Lo sgurdo che fa vivere

Pubblicato il 06-04-2024

di Cesare Falletti

Quando guardo i miei fratelli del monastero, coloro che vivono con me quotidianamente in uno spazio limitato, non posso immaginarmi in una “clausura”: mi sento immerso nella massa umana, che ha un volto, un’anima, che si caratterizza con tre tratti: ciascuno è povero di una propria povertà e questa povertà diventa possibilità di vivere insieme nel lento e faticoso lavoro di avere un’anima sola e un cuore solo. Si è uniti grazie ai vuoti che sono porte aperte all’accoglienza dell’altro. La povertà è sorgente di fame.
Oggi nel nostro mondo occidentale non abbiamo fame di pane, ma di sguardi benevoli, affettuosi, che riconoscono in te una persona degna di essere accolta e stimata così com’è, una persona di cui si apprezzano i valori.

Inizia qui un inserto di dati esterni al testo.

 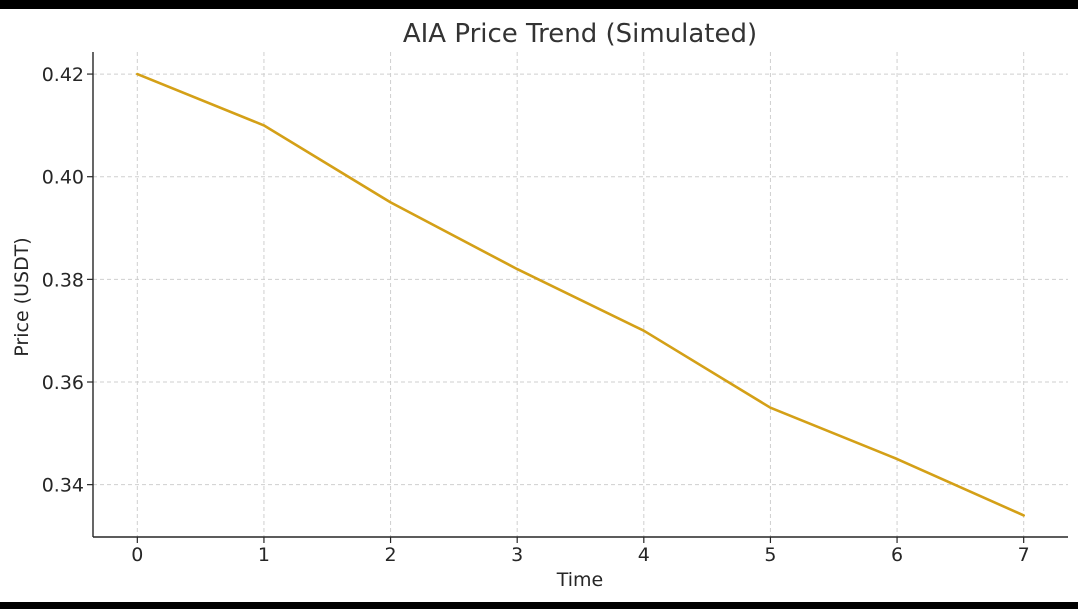 I want to click on x-tick-label: 3, so click(x=517, y=555).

Il secondo tratto è, dunque, che ciascuno ha una propria bellezza originale, riflesso dello splendore di Dio, che non ha considerato tale splendore come proprietà privata non condivisibile, ma sorgente di comunione che si estende all’infinito. Ciascuno porta in sé una bellezza che lo fa essere simile a Dio, anche se nella sua povertà nasconde talvolta di più, talvolta di meno, questa bellezza e questa somiglianza con tutto ciò che ha sfigurato l’uomo e che deve essere salvato.

Il terzo tratto è che ciascuno ha una fame inestinguibile, fame di essere amato e di poter amare. Questa fame è un tormento, ma sa anche rendere gioiosi per ciò che già si riceve, eppure non lascia mai sazi.
Il vero progresso della persona umana sta in queste due cose messe insieme: essere contenti e gioiosi in ogni circostanza, ma desiderare ancora un di più, o piuttosto un meglio. Questo desiderio è una povertà accettata, che non schiaccia né paralizza.
Piuttosto stimola verso una crescita. L’umiltà ci rende contenti, la grandezza della nostra natura ci dà sete di un di più.

Tutti abbiamo bisogno di essere amati e abbiamo fame di amore: se non ne riceviamo nemmeno una briciola ci appassiamo fino a morirne. Di questo dobbiamo ricordarci quando guardiamo ogni nostro fratello o sorella: la sua vita dipende anche da ciascuno di noi, che possiamo dare almeno una briciola di amore, anche quando non possiamo fare altro. La nostra povertà rischia di farci vergognare e invece di dare quella briciola d’amore, magari solo uno sguardo sorridente, un saluto affettuoso, il riconoscimento della persona, passiamo voltando la testa e facendo finta di non vedere. Non si passa davanti a un povero che chiede l’elemosina senza dare un segno di riconoscimento, un saluto, una parola, anche se non si può o non si vuole dare nulla.
La cosa più contraria all’amore non è l’odio, ma l’indifferenza, che annulla l’altro, non lo fa esistere e lo lascia affamato di un qualunque segno che riconosca la sua presenza.

Parlavo della mia comunità: il giusto equilibrio fra solitudine e comunione fraterna non è facile.
La Regola parla del silenzio, ma anche della carità fraterna, parla della discrezione, ma evangelicamente anche del fatto di essere vivi per tutti e non solo per la propria perfezione. Il disprezzo è un assassino con le mani pulite. Ma il cuore non lo è.

Quando ci si trova davanti a una persona che sembra cattiva, violenta, o almeno che non segue le regole sociali, bisogna sempre interrogarsi se è amata, se lo sguardo che poniamo su di lei è accogliente e pronto ad aiutare, a curare le ferite, se la sua solitudine non si nasconde in quella trasgressione che ci turba. Coloro che hanno salvato tanti giovani o anche malfattori anziani lo hanno fatto più con lo sguardo che con le opere.